L’avvocato Aringoli, contrariato dalla decisione del Tribunale, ha dichiarato che ricorrerà in Tribunale contro il provvedimento del liquidatore: “un esito che non mi sorprende – ha affermato – visto che dietro la Bottari Lattes vi è la Fondazione per il libro, la musica e la cultura (costituita dalla regione Piemonte ndr) di Rolando Picchioni, che è anche membro del consiglio d’amministrazione della fondazione Bottari Lattes.
Enrico Stasi, il liquidatore del Grinzane, dichiara però di aver semplicemente scelto l’offerta migliore, ovvero quella che sarà in grado di rimborsare, almeno in parte, i creditori del Presidente Soria.
La Lattes, dunque, acquisirà la denominazione “Grinzane Cavour”, sperando solo che qualcosa cambi all’interno di quella macchina magia soldi che era diventato il premio.
“Avrei fatto qualsiasi cosa pur di trovare i soldi per mandare avanti la macchina che avevo messo in piedi” afferma durante l’interrogatorio il fondatore Giuliano Soria.
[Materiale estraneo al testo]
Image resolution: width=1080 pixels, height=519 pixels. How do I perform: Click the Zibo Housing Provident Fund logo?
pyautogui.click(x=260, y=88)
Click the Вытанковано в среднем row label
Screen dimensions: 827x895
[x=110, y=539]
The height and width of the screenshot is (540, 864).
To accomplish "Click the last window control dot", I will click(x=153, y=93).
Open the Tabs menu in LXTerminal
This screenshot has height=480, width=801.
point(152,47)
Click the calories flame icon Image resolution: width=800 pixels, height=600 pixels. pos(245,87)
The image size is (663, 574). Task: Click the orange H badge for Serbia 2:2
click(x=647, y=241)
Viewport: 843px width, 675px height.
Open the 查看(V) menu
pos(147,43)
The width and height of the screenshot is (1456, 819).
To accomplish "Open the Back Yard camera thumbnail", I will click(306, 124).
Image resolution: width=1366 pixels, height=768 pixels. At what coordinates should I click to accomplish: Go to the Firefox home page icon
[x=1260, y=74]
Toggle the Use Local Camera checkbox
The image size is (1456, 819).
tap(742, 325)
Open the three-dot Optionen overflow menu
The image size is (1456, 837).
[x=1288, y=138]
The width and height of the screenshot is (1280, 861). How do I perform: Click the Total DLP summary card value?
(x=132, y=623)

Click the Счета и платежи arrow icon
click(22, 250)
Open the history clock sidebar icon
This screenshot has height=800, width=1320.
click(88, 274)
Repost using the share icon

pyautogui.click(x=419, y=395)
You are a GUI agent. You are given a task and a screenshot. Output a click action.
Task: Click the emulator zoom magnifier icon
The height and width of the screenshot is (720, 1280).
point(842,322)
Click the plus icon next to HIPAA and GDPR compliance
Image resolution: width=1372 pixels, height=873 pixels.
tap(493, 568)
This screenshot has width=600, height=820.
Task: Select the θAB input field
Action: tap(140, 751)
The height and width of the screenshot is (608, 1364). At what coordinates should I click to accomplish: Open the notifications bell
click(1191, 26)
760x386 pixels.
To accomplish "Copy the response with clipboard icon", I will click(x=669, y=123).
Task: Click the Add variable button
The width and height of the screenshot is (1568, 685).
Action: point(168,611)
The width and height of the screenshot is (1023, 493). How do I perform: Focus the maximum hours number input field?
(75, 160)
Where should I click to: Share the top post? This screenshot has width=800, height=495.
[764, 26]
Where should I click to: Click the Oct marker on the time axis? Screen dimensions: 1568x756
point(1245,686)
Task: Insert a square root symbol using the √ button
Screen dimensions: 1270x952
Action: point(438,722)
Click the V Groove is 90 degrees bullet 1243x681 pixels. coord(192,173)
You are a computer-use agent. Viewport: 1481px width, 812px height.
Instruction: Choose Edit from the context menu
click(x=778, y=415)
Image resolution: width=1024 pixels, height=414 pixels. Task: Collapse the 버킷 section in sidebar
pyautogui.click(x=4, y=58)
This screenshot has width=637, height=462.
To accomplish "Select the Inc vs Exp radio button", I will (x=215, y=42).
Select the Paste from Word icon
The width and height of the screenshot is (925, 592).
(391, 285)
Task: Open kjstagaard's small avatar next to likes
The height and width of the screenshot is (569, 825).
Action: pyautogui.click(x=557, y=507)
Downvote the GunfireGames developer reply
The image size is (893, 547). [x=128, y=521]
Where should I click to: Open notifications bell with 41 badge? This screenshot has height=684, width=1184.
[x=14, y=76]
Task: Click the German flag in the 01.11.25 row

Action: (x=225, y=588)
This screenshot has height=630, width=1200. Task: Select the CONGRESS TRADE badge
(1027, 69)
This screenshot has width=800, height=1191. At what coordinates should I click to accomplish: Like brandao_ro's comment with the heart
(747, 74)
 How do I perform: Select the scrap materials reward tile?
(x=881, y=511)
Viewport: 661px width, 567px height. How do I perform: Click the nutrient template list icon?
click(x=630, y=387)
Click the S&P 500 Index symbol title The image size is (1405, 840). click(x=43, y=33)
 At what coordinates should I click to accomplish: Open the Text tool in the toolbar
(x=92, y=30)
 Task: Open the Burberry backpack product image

Il Grinzane aveva infatti un giro di affari annui che si aggirava dai 5 ai 10 milioni di euro, spesi per feste di lusso e residenze di charme per i propri ospiti, provenienti per intero dai fondi pubblici e da solo alcuni sponsor privati.

Macinava soldi, spendendo tutto e non guadagnando nulla. In più, riusciva a coprire le spese extra del presidente come la casa a Parigi (del valore di oltre 1 milione e 700 mila euro) e quella di Ospedaletti, più piccola, per le vacanze estive ( valore di circa 800 mila euro).
In tutto Soria era riuscito a racimolare 2-3 milioni dagli “avanzi” del premio Grinzane che aveva così deciso di “investire” per i suoi beni privati.
Come quando nel 2006 si decise di acquistare un immobile in Corso Svizzera a Torino con i 2 milioni di euro stanziati dal MiBAC che poi non venne mai utilizzato e quindi ceduto nel 2008 alla Zoppoli&Pulcher come compensazione dei lavori che la stessa azienda aveva eseguito per il restauro del Castello di Costigliole d’Asti, oggi completamente in stato d’abbandono dopo aver investito più di dodici milioni di euro per la sua ristrutturazione.
La parte restante della quota pubblica stanziata finì poi, anche questa volta, a finanziare l’appartamento privato di Soria in Via Montebello.
“Per il restauro del Castello – dichiara il vicepresidente della commissione d’indagine creata appositamente per lo scandalo – non è mai stata fatta una gara pubblica d’appalto. Tutti i lavori sono stati appaltati da Soria, senza che nessuno controllasse.”
Nel frattempo i lavoratori del Premio Grinzane, licenziati senza aver riscosso lo stipendio di marzo né il Tfr, rimangono a casa, in attesa che qualcosa si muova. E che il Premio risusciti definitivamente.